I suppose at this point I prefer QIIME for very standard 16S-based community analyses, but if I want to do something creative and complicated with amplicon data (as I am doing for one upcoming paper), a pipeline built based on mothur commands still seems best due to that program's extreme flexibility.




Caporaso, J.G., J. Kuczynski, J. Stombaugh, K. Bittinger, F.D. Bushman, E.K. Costello, N. Fierer, A.G. Pena, J.K. Goodrich, J.I. Gordon, G.A. Huttley, S.T. Kelley, D. Knights, J.E. Koenig, R.E. Ley, C.A. Lozupone, D. McDonald, B. D Muegge, M. Pirrung, J. Reeder, J.R. Sevinsky, P.J. Turnbaugh, W.A. Walters, J. Widmann, T. Yatsunenko, J. Zaneveld and R. Knight. 2010. QIIME allows analysis of high-throughput community sequencing data. Nature Methods 7: 335-336.
View publication (website)

Hodkinson, B. P. 2011. A phylogenetic, ecological, and functional characterization of non-photoautotrophic bacteria in the lichen microbiome. Doctoral Dissertation, Duke University, Durham, NC.
Download Dissertation (PDF file)

Hodkinson, B.P., N.R. Gottel, C.W. Schadt and F. Lutzoni. 2012a. Data from: Photoautotrophic symbiont and geography are major factors affecting highly structured and diverse bacterial communities in the lichen microbiome. Dryad Digital Repository. doi:10.5061/dryad.t99b1
View data and analysis file web-portal (website)
Download data and analysis file archive (ZIP file)

Hodkinson, B.P., N.R. Gottel, C.W. Schadt and F. Lutzoni. 2012b. Photoautotrophic symbiont and geography are major factors affecting highly structured and diverse bacterial communities in the lichen microbiome. Environmental Microbiology 14(1): 147-161. doi:10.1111/j.1462-2920.2011.02560.x
Download publication (PDF file)
Download supplementary phylogeny (PDF file)
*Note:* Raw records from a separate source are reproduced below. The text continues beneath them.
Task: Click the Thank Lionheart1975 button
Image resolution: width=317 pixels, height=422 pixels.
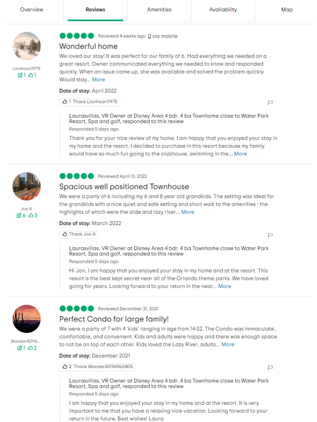Action: (x=90, y=102)
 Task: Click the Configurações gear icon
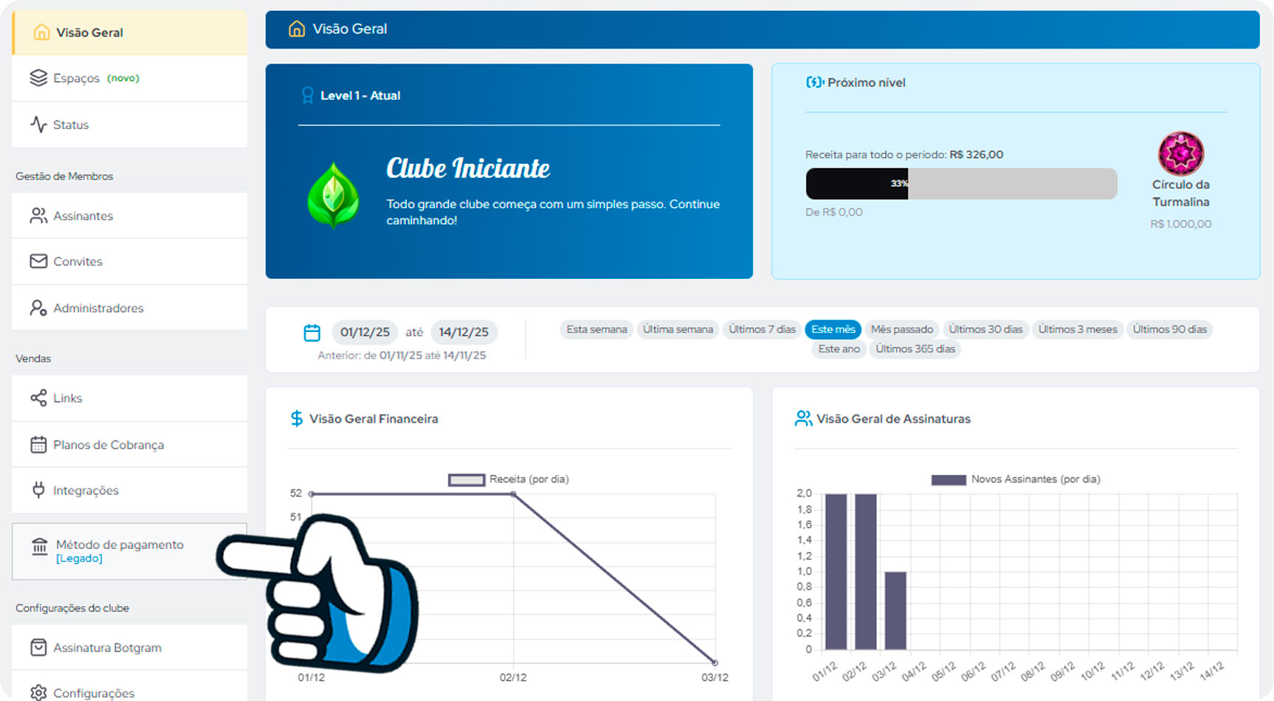click(38, 692)
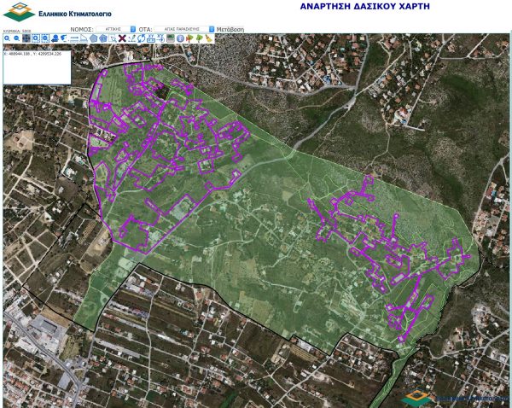The width and height of the screenshot is (512, 408).
Task: Click the refresh map arrows icon
Action: [141, 38]
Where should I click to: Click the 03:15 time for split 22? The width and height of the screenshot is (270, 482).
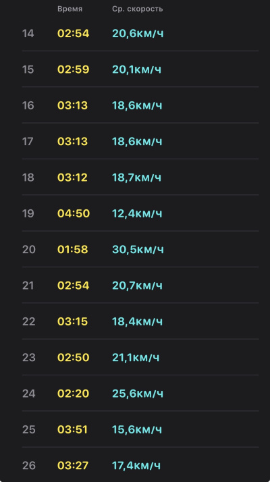tap(73, 321)
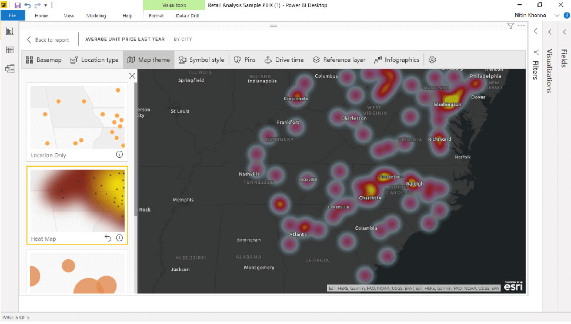Screen dimensions: 571x324
Task: Expand the Filters pane
Action: coord(536,32)
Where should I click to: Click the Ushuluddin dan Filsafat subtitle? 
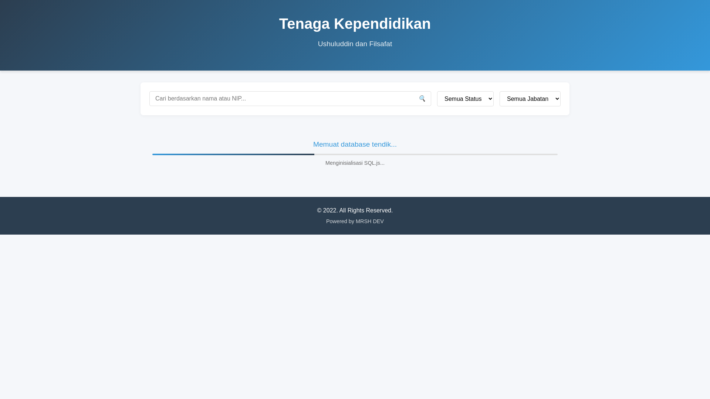click(355, 44)
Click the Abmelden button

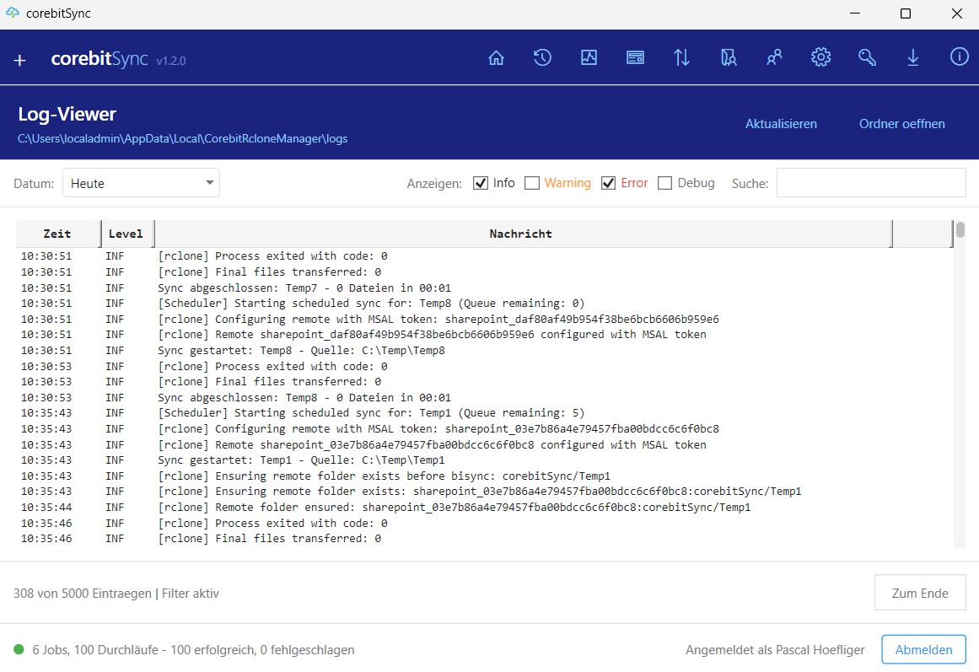(x=923, y=649)
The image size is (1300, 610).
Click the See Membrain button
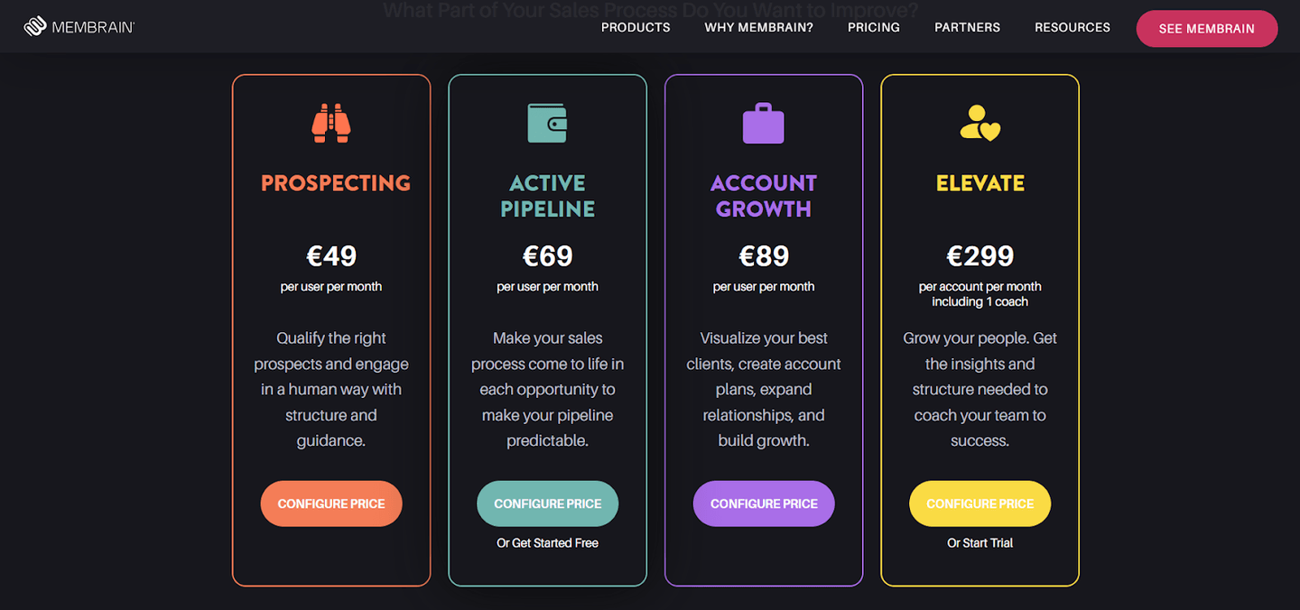[1207, 28]
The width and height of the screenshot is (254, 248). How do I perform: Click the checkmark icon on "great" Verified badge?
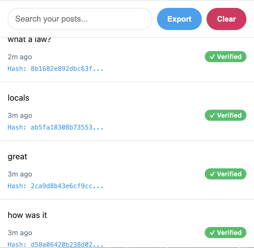click(x=212, y=174)
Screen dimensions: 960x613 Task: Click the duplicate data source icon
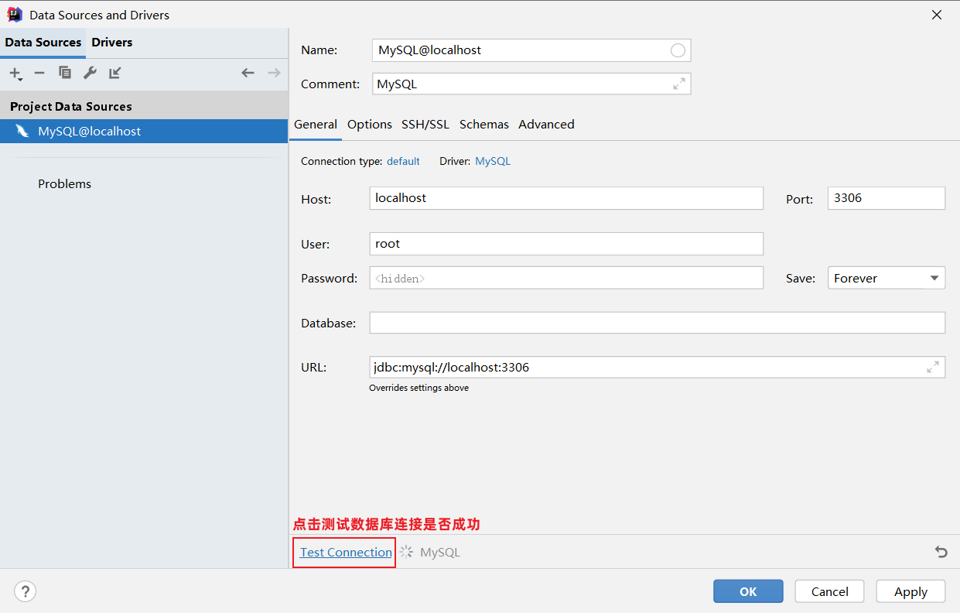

Schloss, P.D., S.L. Westcott, T. Ryabin, J.R. Hall, M. Hartmann, E.B. Hollister, R.A. Lesniewski, B.B. Oakley, D.H. Parks, C.J. Robinson, J.W. Sahl, B. Stres, G.G. Thallinger, D.J. Van Horn and C.F. Weber. 2009. Introducing mothur: Open-Source, Platform-Independent, Community-Supported Software for Describing and Comparing Microbial Communities. Applied and Environmental Microbiology 75(23): 7537-7541.
View publication (website)


  1. The latest version of mothur (http://www.mothur.org/wiki/Download_mothur) now has new functions and an SOP for analyzing paired-end illumina data. You should try it out. http://www.mothur.org/wiki/MiSeq_SOP

  2. That's great news about the new mothur MiSeq SOP! Although I've been mostly using QIIME lately, I have started integrating commands from mothur and other programs into my pipelines when I run into certain limitations.
    The title of the blog post (QIIME vs. mothur) is, of course, a bit tongue-in-cheek, but I do think a little competition is probably good in this case. [As iron sharpens iron, so one *program* sharpens another.] As a user, I like that I have the luxury of choosing between them and even integrating them.

  3. Thanks for the review. Please keep it updated :o)

  4. Thanks for the post. I want to do next-gen sequencing work and the available software/pipelines to process data are really overwhelming: Mothur, QIIME, GENEIOUS, CAMERA......I have little programming knowledge in R but am now leaned towards learning Mothur, especially that Dr. Schloss runs workshops on R and Mothur. I am surprised that there are not many reviews on these different software/pipelines. I feel I've come to a right place. Any suggestions?

    1. I'm putting together a review paper right now on next-gen technologies and the associated bioinformatics to help readers get a lot of these things straight. I'll make a post about it on this blog as soon as it's published!